Shoulder impingement syndrome accounts for up to 65% of all shoulder complaints. It results from repetitive pinching of the soft tissues between the acromion of the scapula and greater tuberosity of the humerus with arm elevation. This pinching most often occurs at the tendinous portion of the supraspinatus, a rotator cuff muscle, and can make reaching overhead difficult, cause pain when sleeping on the affected side, and limit range of motion.
The rotator cuff muscles help to stabilize and center the humerus in the glenohumeral joint as the arm raises and goes through different ranges of motion. If these muscles aren’t working in sync to stabilize, the space in the glenohumeral joint becomes reduced and pinching occurs.

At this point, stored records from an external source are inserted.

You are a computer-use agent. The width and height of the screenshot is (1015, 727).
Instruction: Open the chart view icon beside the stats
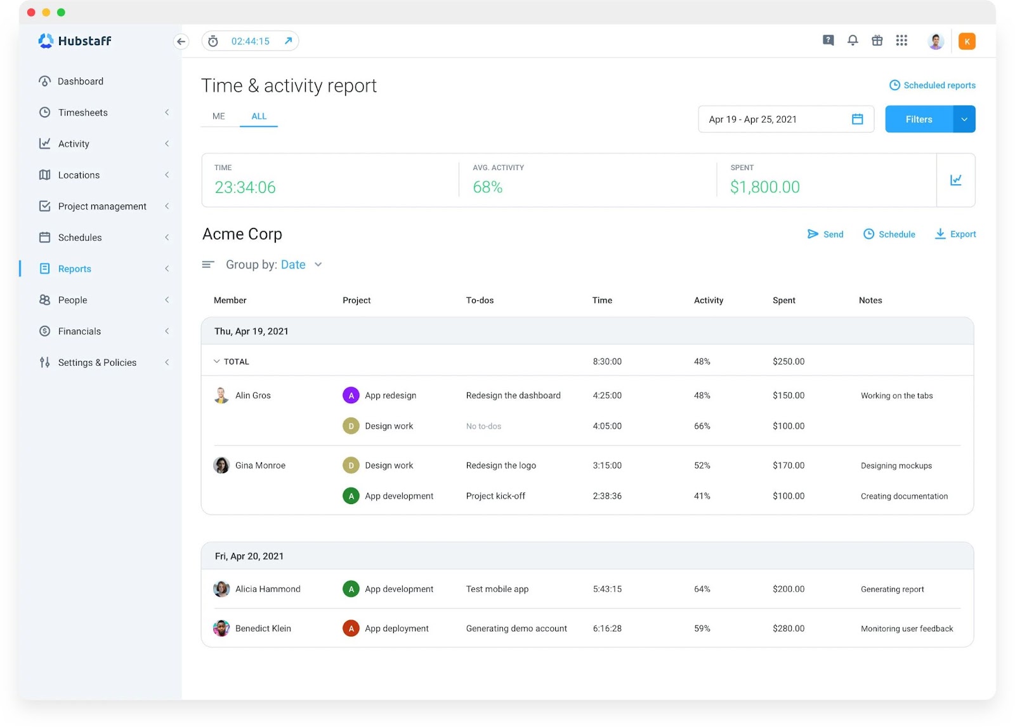956,180
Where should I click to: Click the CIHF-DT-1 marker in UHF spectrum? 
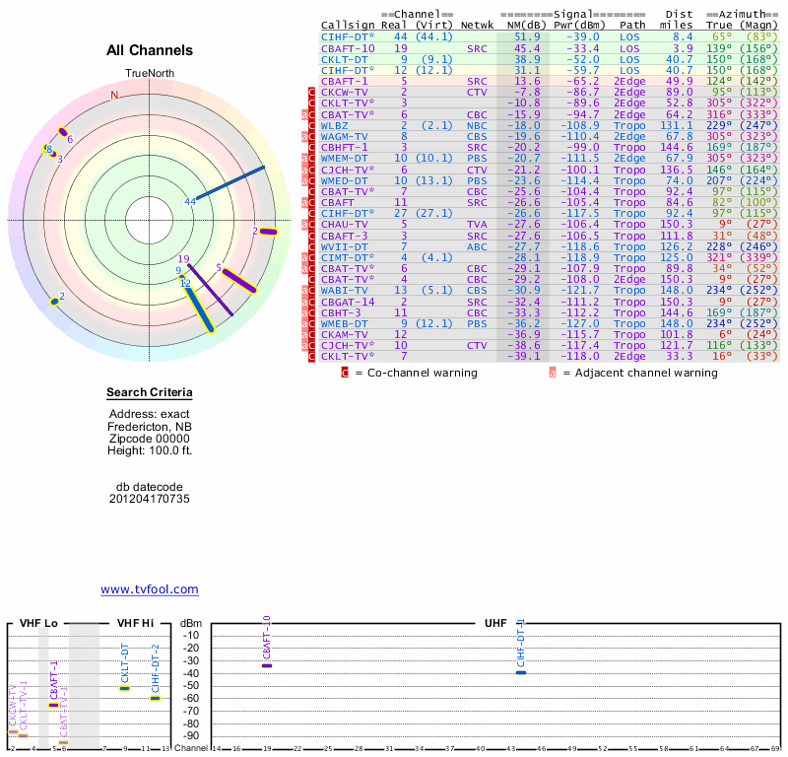(x=521, y=671)
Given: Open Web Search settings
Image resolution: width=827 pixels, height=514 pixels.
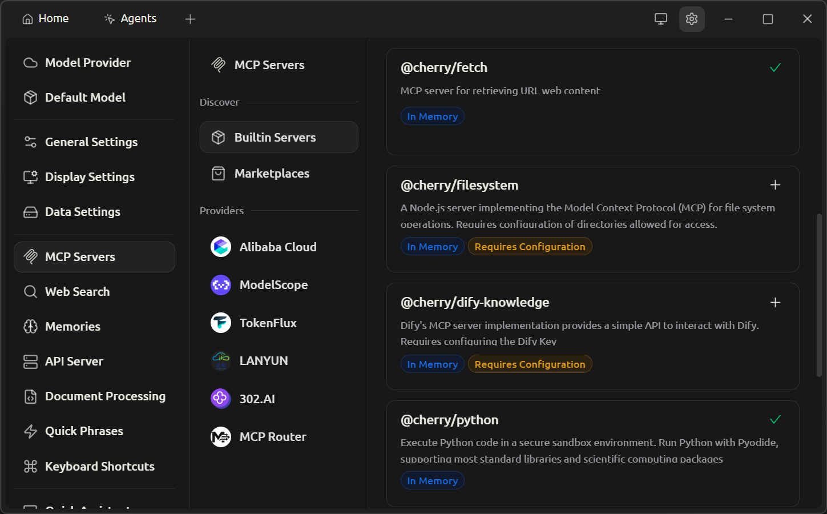Looking at the screenshot, I should (77, 292).
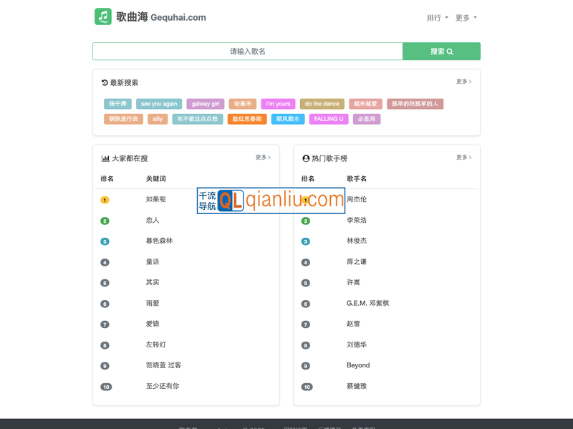Screen dimensions: 573x429
Task: Open the 排行 dropdown menu
Action: point(435,17)
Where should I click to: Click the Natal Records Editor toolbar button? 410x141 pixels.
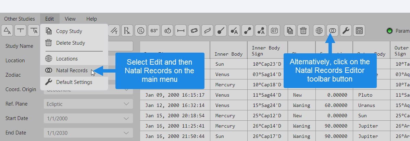[332, 31]
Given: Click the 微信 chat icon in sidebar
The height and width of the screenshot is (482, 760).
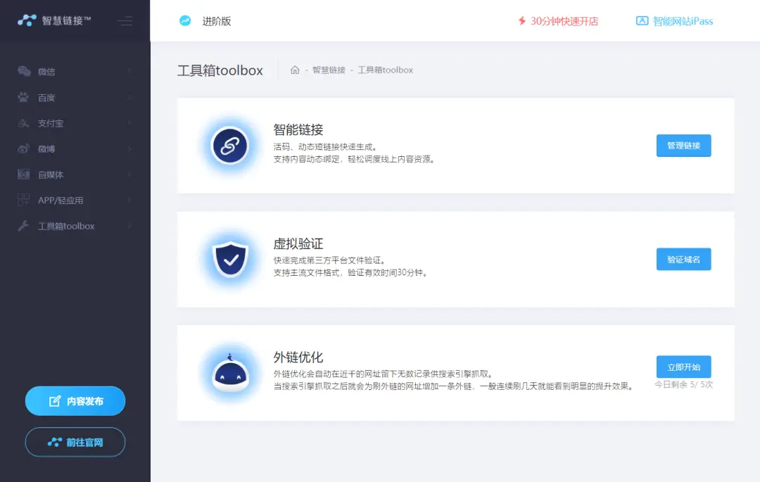Looking at the screenshot, I should click(23, 71).
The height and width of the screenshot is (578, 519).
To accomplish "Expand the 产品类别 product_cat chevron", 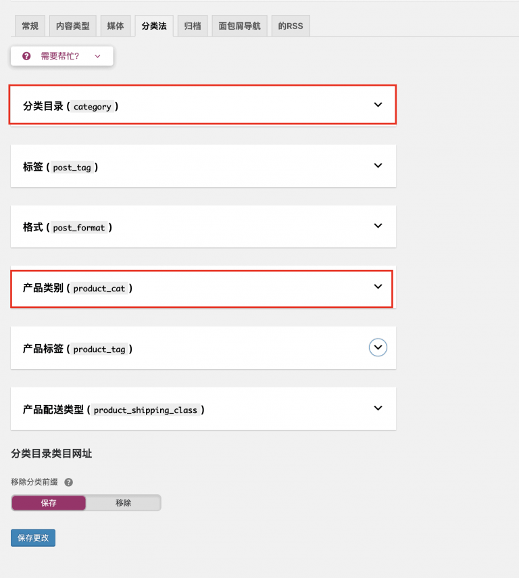I will pos(378,287).
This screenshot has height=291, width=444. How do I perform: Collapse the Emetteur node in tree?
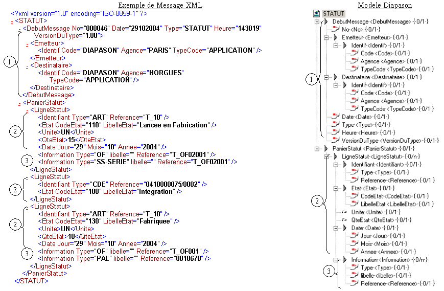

Other mechanical and structural factors can also be involved and lead to impingement syndrome. The way the stabilizing muscles of the scapula are functioning must be addressed and things such as the anatomy of the acromion, arthritic changes, or bone spurs may be contributing factors.
The development of shoulder impingement syndrome is commonly seen with rounded, slouched postures, jobs requiring a lot of overhead work or lifting, and overhead athletes in sports such as swimming, baseball, or tennis.
Impingement syndrome responds very well with conservative care because it is mechanical in nature. Early treatment can help prevent the tendon from fraying and eventually progressing into a rotator cuff tear.